Showing at the 10th Annual AfriKin Art Fair During Miami Art Week
In December 2024, I had the honor of participating in the 10th Annual AfriKin Art Fair during Miami Art Week.
The exhibition, titled “Threads of Life in Fragments of Time,” took place at Maison AfriKin in North Miami and brought together 74 artists from 33 countries, celebrating contemporary African and diasporic art through visual art, fashion, and cultural performance.
To have three of my works — Mekeda, Mila, and Sol — included in this exhibition was incredibly meaningful. AfriKin has become an important platform for artists across the African diaspora, and being selected to participate alongside so many accomplished creatives felt like a milestone in my journey as an artist.
During the week, I also had the opportunity to speak on a panel with fellow artists about the impact of art on society, sharing reflections on the role artists play in shaping how we see ourselves and the world around us. Being able to discuss my work in conversation with artists, curators, and industry leaders in real time was something I once could have only imagined.
Art has the unique ability to move us beyond the boundaries of our collective conditioning. Through the process of creating, artists draw from the past, present, and future — weaving together experience, culture, and imagination to bring something new into the world.
For me, that process is both powerful and spiritual. It requires getting still enough to listen — to the soul, and sometimes even to the echoes of our ancestors — allowing those stories to take shape through brushstrokes and color.
My work often explores the revelation of Black people in ways that are not always reflected in mainstream imagery. I seek to portray us as a unified body, connected through shared histories, vibrant cultures, resilience, and beauty despite being dispersed across the globe. Through my paintings, I weave together my Caribbean heritage, African ancestry, and American upbringing in an effort to highlight that sense of shared identity.
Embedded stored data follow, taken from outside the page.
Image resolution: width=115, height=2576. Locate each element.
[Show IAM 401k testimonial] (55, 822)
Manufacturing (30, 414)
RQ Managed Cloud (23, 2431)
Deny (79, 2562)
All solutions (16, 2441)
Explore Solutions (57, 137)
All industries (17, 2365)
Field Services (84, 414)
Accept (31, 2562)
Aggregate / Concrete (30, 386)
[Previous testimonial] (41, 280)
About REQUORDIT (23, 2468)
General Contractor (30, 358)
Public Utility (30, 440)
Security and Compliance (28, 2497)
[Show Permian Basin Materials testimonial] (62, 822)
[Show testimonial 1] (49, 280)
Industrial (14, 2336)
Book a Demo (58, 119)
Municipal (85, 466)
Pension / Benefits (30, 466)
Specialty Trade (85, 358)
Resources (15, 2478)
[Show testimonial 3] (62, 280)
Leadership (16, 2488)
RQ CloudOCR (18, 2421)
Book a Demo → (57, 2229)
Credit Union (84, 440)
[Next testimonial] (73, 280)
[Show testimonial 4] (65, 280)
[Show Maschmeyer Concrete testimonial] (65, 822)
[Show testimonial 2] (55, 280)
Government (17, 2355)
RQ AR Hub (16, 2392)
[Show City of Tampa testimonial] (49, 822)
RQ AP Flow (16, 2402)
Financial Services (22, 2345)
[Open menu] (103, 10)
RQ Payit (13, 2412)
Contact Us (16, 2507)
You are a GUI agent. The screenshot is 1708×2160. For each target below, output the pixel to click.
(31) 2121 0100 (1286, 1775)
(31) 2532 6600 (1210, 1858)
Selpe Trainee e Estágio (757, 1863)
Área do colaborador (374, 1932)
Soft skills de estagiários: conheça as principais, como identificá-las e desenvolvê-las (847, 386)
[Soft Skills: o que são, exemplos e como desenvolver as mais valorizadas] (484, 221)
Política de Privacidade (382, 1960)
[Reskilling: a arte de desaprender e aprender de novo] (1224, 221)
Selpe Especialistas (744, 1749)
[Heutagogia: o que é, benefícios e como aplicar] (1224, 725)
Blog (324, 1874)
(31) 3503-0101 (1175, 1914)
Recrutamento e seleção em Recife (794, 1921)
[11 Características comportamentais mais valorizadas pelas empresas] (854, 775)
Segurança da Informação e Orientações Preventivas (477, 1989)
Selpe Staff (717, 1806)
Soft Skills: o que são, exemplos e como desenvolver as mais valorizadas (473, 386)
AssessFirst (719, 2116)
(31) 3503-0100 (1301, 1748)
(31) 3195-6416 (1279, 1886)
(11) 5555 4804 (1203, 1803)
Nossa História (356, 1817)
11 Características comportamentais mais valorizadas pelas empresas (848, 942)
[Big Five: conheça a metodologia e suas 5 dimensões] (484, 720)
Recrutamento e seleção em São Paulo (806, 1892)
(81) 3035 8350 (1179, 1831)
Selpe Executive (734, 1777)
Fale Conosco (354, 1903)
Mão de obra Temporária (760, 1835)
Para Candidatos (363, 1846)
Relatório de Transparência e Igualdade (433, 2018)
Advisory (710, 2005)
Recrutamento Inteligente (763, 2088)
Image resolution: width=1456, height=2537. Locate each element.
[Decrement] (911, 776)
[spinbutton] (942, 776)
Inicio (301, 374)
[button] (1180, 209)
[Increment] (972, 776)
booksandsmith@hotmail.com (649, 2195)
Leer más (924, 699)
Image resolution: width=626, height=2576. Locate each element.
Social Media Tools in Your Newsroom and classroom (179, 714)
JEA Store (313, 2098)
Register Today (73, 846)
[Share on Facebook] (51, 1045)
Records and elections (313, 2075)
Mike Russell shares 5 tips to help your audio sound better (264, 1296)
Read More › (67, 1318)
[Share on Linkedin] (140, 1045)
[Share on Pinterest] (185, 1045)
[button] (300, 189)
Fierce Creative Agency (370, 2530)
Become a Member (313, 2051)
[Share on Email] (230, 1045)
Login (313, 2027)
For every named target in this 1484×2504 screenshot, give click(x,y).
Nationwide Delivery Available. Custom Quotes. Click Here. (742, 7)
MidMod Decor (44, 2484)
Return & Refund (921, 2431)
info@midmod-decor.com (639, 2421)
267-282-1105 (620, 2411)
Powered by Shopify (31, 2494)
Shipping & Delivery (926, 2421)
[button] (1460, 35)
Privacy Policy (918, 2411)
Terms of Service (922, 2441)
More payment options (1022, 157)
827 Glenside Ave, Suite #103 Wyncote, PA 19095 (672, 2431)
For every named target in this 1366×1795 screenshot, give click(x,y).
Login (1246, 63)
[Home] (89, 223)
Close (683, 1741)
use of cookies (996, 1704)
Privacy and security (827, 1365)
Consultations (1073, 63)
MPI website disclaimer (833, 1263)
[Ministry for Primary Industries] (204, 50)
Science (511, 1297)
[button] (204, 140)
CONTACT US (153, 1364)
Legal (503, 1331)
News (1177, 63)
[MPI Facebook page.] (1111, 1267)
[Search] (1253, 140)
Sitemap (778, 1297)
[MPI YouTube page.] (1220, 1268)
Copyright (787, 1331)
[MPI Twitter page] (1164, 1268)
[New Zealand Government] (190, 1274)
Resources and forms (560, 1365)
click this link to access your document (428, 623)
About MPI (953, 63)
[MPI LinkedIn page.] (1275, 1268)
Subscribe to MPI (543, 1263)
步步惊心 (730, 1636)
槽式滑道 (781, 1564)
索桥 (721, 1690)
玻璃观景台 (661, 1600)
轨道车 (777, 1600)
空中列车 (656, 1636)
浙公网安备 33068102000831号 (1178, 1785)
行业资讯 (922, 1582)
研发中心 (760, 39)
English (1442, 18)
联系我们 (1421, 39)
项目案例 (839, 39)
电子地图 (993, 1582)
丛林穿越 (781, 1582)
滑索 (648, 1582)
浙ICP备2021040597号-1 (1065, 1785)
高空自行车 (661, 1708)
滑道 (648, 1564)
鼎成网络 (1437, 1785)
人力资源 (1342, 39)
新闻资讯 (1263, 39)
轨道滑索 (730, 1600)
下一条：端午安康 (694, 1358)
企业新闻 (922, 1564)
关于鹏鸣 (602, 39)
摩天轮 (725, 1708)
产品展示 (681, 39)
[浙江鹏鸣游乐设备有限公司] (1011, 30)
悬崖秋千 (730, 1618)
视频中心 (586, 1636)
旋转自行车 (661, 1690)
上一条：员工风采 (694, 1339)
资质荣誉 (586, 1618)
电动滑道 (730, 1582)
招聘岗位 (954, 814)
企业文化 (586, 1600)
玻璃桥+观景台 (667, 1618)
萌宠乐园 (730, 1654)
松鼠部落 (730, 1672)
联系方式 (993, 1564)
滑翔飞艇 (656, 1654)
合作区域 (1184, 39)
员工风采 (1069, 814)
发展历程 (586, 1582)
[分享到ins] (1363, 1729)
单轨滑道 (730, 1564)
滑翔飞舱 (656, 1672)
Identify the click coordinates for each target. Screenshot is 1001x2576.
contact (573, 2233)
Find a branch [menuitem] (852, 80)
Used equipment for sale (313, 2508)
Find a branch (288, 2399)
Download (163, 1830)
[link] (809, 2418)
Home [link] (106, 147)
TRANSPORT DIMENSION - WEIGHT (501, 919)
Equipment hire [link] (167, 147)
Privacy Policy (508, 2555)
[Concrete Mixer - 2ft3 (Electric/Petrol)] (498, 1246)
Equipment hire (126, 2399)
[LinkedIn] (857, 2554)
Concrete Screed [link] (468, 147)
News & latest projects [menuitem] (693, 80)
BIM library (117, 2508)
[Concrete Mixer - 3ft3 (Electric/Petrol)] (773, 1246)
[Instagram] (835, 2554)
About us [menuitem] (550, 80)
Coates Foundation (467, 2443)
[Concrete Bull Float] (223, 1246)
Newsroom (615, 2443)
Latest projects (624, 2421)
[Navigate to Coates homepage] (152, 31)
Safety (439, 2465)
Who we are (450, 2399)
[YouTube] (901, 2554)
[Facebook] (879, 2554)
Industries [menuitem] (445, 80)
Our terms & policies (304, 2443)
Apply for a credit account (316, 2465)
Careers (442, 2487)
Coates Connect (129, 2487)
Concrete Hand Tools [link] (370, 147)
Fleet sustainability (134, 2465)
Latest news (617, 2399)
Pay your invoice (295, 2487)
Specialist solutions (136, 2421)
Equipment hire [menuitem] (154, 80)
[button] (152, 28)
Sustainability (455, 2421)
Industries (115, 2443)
AfriKin’s exhibition theme, “Threads of Life in Fragments of Time,” resonated deeply with that intention.
One of the pieces included in the exhibition, Mila, reflects this idea of cultural continuity. Her name means gracious and beloved, and in Swahili it also refers to tradition and culture. While creating the work, I kept returning to a proverb: Mwacha mila ni mtumwa — to abandon your culture is to become bound.
That idea became the foundation of the piece. Through her presence — grounded in symbols of growth, lineage, and abundance — Mila represents the enduring thread of culture that continues to connect us to one another and to the past.
Having Mila, along with Mekeda and Sol, included in AfriKin’s milestone 10th anniversary exhibition was a powerful reminder that art can travel far beyond the walls of a studio, participating in larger conversations about identity, heritage, and belonging.
For that opportunity, I remain deeply grateful.